L'ha ben capito Marguerite Duras, interprete sensibilissima della condizione femminile in ogni epoca della vita. In un bel libro di riflessioni, La vie materielle, l'autrice trova parole di forte solidarietà per le donne in procinto di affrontare la vecchiaia: non più in grado di suscitare desiderio sessuale, né di assicurare con la riproduzione il ricambio della forza lavoro, esse affondano ancor più dei coetanei maschi in una specie di malinconico limbo sociale. Spesso cercano riscatto in un ruolo di sostegno alla famiglia, non più propria ma dei figli, attraverso la cura dei nipoti: ma questo compito, certo importante e delicato, rischia di assumere una sfumatura di mortificazione se viene svolto "per sentirsi utili", prima che per la libera scelta di mettere a disposizione dei propri cari un'esperienza preziosa.
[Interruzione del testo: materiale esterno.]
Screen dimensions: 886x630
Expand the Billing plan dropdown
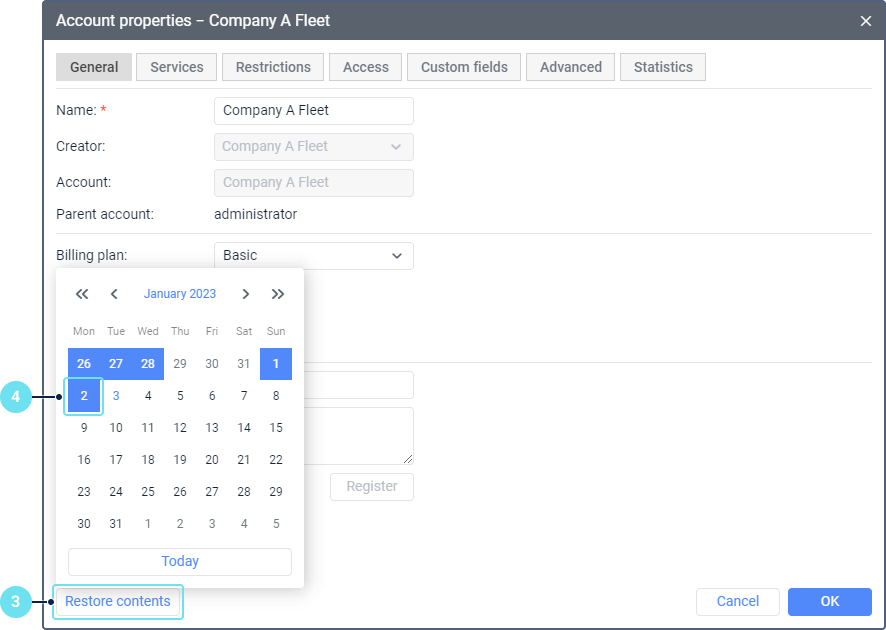(313, 256)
Forse, invece, dovrebbe partire proprio dalla donna una rivalutazione della terza o quarta età, innanzitutto come emancipazione dall'obbligo biologico e sociale di produrre e riprodurre. Penso ad una sorta di De senectute al femminile, capace di diffondere un messaggio positivo per tutti attraverso la possibilità di centrare nuovamente l'attenzione su se stessi e sui valori coltivati nel corso di molti anni. Un messaggio che naturalmente porta con sé, come corollario, il superamento della paura di invecchiare: forse per la donna, da sempre culturalmente indotta a presentarsi a tutti i costi come gradevole e seducente, questo è tuttora il passaggio meno facile.

Dipende da noi, come sempre, ribaltare punti di vista che non sono affatto "oggettivi", ma semplice residuo di una retorica di matrice autoritaria e ideologica. Pensiamo al fascino di Rita Levi Montalcini, al carisma di Lalla Romano nei suoi ultimi luminosi anni, e capiremo come sia davvero possibile una "trasvalutazione" della tarda età. Non ricordo se il protagonista del "sogno" di Kurosawa fosse un uomo o una donna, ma mi piace pensare a quest'ultima ipotesi: che il regista abbia reso omaggio alla saggezza di chi, proprio per aver ricevuto in sorte il dono e il peso di trasmettere la vita, al limitare di essa sia un exemplum - non di mortificazione per aver smesso di erogare risorse all'esterno, ma di fierezza, per poterle finalmente restituire a sé. Produrre e prendersi cura, dare la vita e migliorarla con il proprio lavoro quotidiano: due importanti impegni conclusi, quindi perfecti, avrebbero detto i latini. Il segno di una duplice, speciale libertà.